Response to Rubenstein by Ron Unz
The American Conservative, February 26, 2010
My thanks to Ed Rubenstein for producing a fine rejoinder (Ron Unz Vanishes Hispanic Criminality … Not!) to my own recent analysis of Hispanic crime rates (His-Panic). Most of the previous rebuttals to my original article seemed either utterly risible (Statsholic) or ideologically shrill and analytically weak (Unzism, a Dangerous Doctrine). Although I certainly disagree with the slant of Rubenstein’s interpretations, he raises some strong and quantitatively interesting issues which provide an important contribution to the ongoing debate. This tends to confirm VDare.com’s reputation as the premier “hardcore” anti-Immigrationist webzine.
First of all, I appreciate his willingness to excerpt numerous paragraphs from my article, some of which he endorses and some of which he disputes; this allows his readers to obtain a sense of my claims without being forced to endlessly click between the two pieces. I’m also glad that he seems to accept many important aspects of my own suggested methodology, including the complete unreliability of nominal ethnic crime statistics, the importance of normalizing crime rates to the high-crime cohort of the relevant ethnic population, and the use of BJS incarceration statistics as among the most reliable, if highly imperfect, indicators of ethnic criminality. He also concedes the need to exclude Federal inmates, since the massive over-representation of Hispanics for immigration-violations and (non-resident) Hispanics in border-smuggling would severely skew the crime statistics.
The most important new point he makes — which I had completely missed in my own analysis of the data — is that between 2000 and 2006 the violent crime rates of whites and Hispanics seemed to sharply diverge.

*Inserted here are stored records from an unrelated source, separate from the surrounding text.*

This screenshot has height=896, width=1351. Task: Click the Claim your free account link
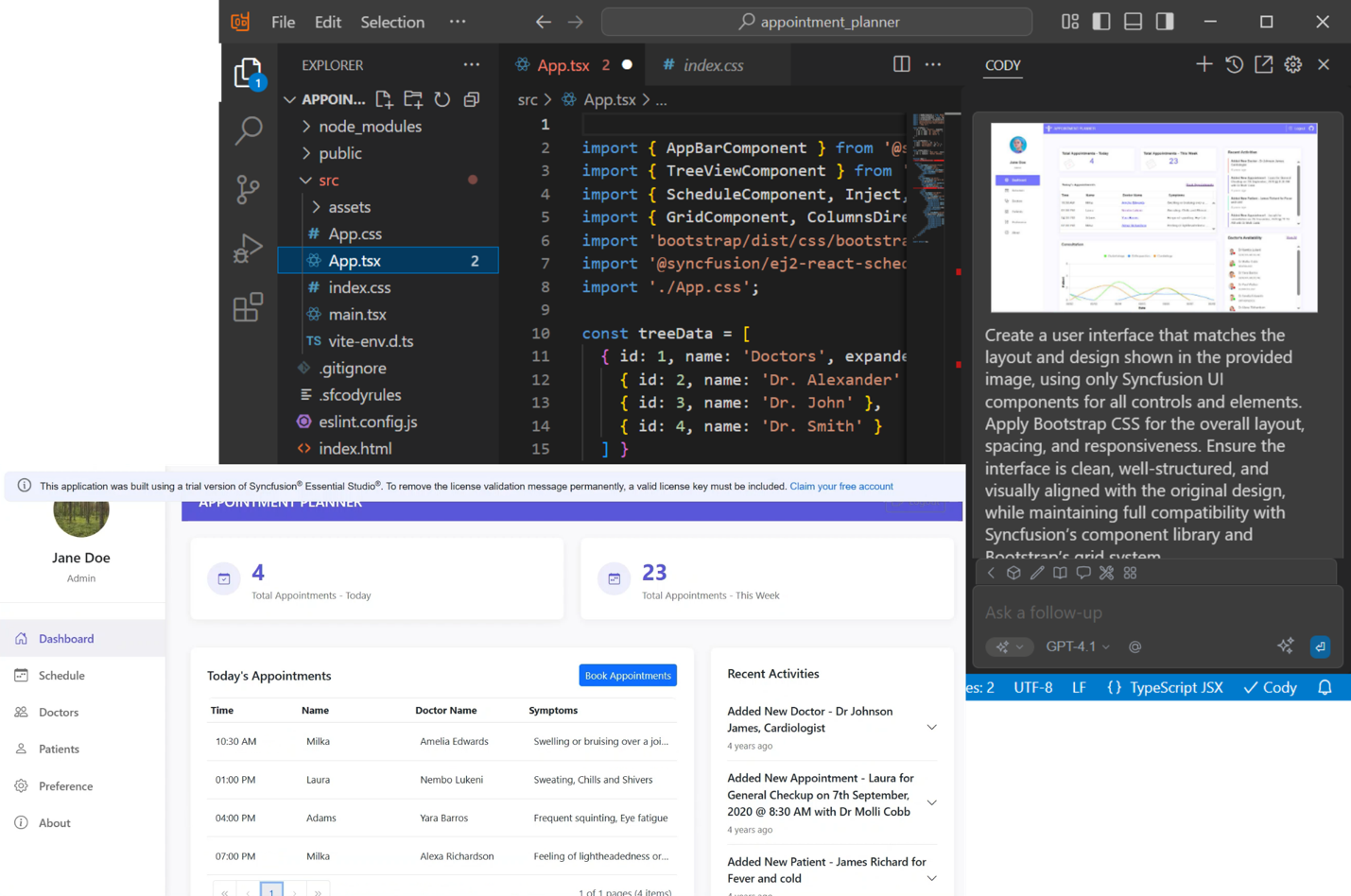coord(840,486)
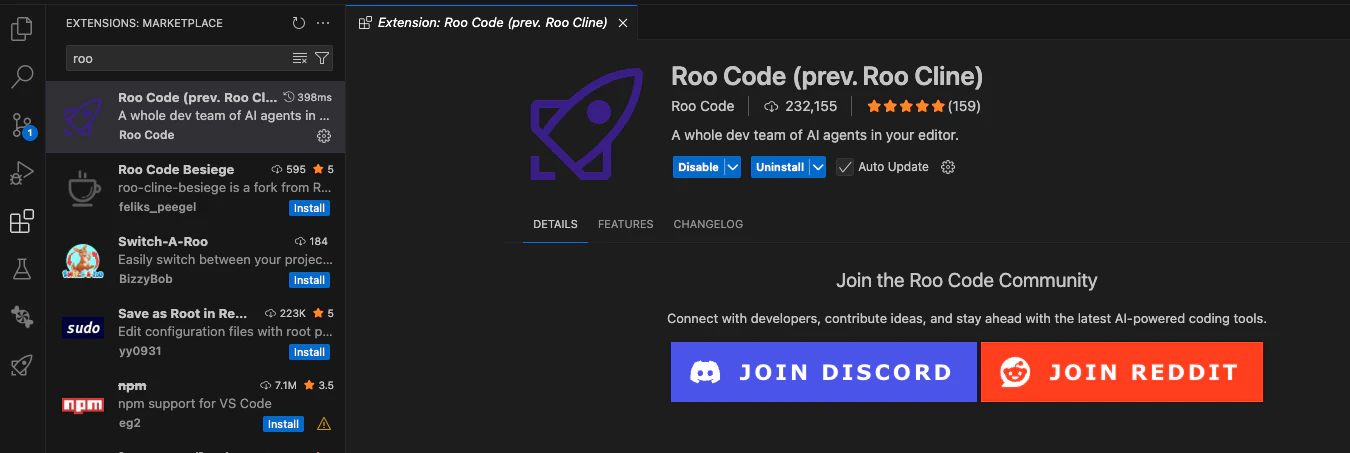
Task: Expand the Disable button dropdown arrow
Action: point(732,167)
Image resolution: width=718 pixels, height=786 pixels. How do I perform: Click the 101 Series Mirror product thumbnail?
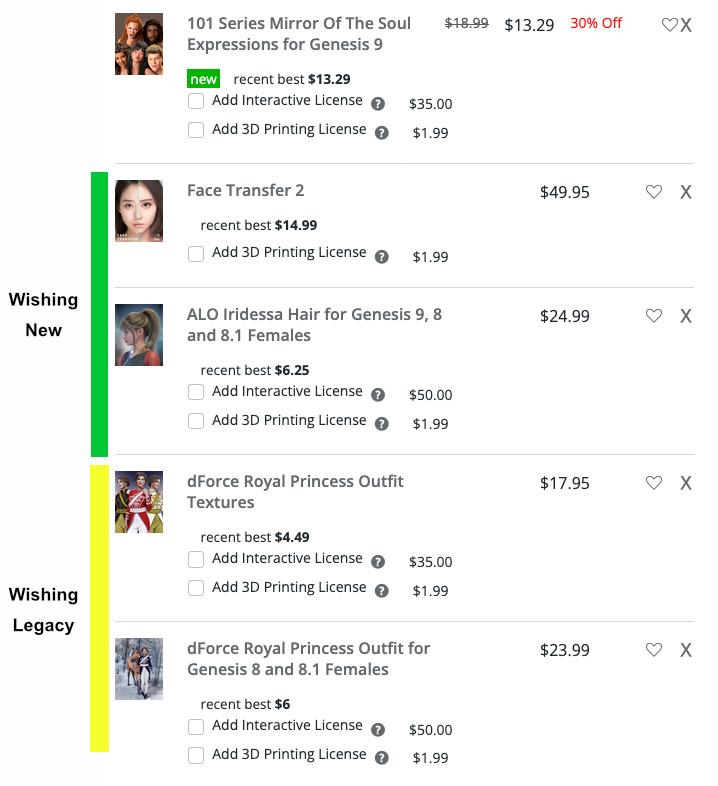139,44
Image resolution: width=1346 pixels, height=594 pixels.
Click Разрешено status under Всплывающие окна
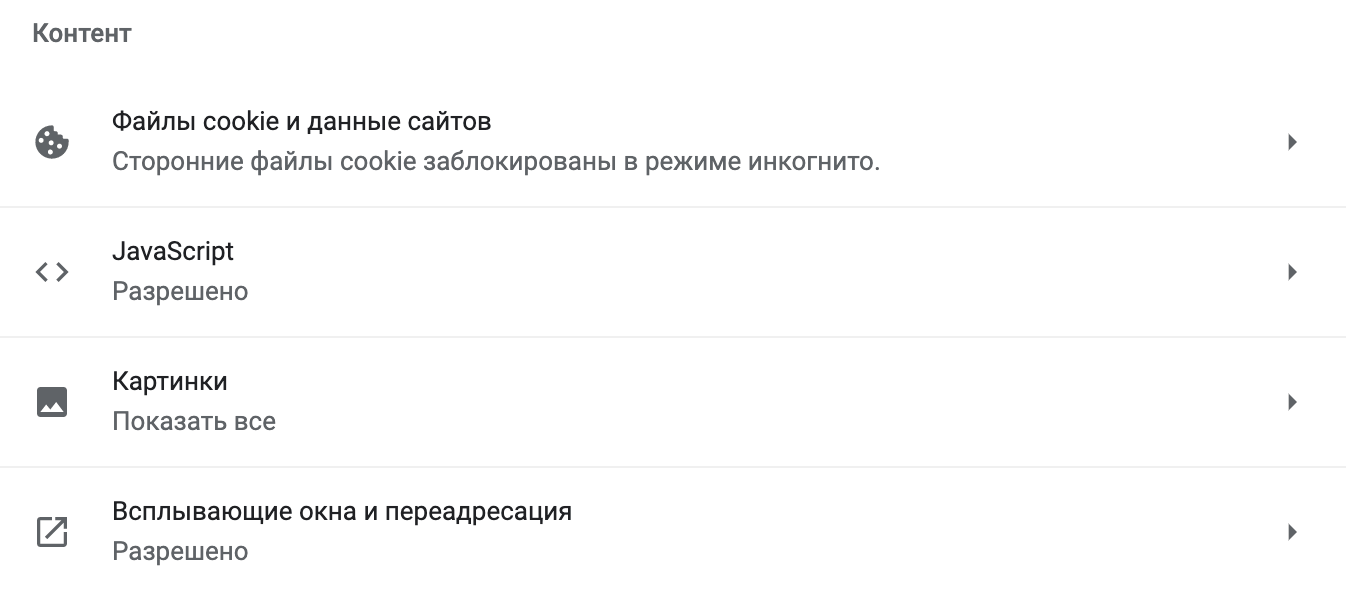click(x=179, y=552)
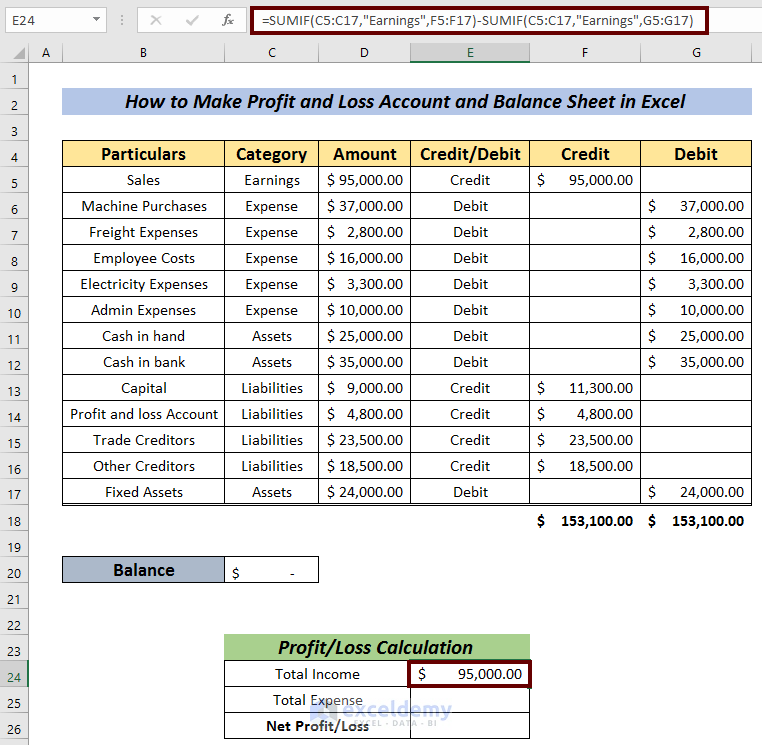
Task: Select column C header
Action: pos(271,53)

According to the 2008 BJS report, during that half-decade, the number of whites incarcerated in state prison for violent offenses rose by just 7% while the number of Hispanics increased by a whopping 62%. Since violent crime is both the most damaging to society and also the most likely to be reported, this is a telling point. I had primarily focused upon the total number of non-federal inmates, and that data, which did not separate out violent from non-violent offenders, had shown no strong trend.
However, there are several strong caveats to Rubenstein’s finding. First, the data cited excludes the one-third of American inmates held in local jails (which was why I paid little attention to that particular table); however, since state convicts tend to be guilty of the more serious offenses, it seems unlikely that adding the jail inmates would substantially alter the violent offender ratios. We must also be cautious in placing too much weight on the short term trends of just a few years, which may be anomalous for various reasons.
Much more importantly, a central argument of my article had been that ethnic criminality is best inferred not from raw incarceration statistics but from incarceration rates relative to the size of the high-crime age ethnic population; and even just during the few years from 2000-2006, there was actually a substantial change in the relative numbers of Hispanic and white males aged 15-44 (a demographic trend which should come as no great surprise to regular VDare readers!).
Based on the Census/ACS data, the number of white males in that age range dropped by almost 10% during those years, while the corresponding number of Hispanics increased by around 15%. Thus, the age-adjusted increase in violent white inmates was actually between 15 and 20% and for Hispanics was about 40%. Although we still find a significant divergence in white/Hispanic violent criminals, simply adjusting for age cuts the nominal gap in half.
If Hispanics did indeed increase their age-adjusted rate of violent crime relative to whites by over 20% between 2000 and 2006, one explanation might be the ongoing shift of the Hispanic population from (low crime) immigrants to their (higher crime) American-born children. Although the rise in criminality is nothing close to the absurd 700% difference claimed by Rumbaut, all studies have shown that it does seem to exist, and could certainly account for a portion of the 20% increase.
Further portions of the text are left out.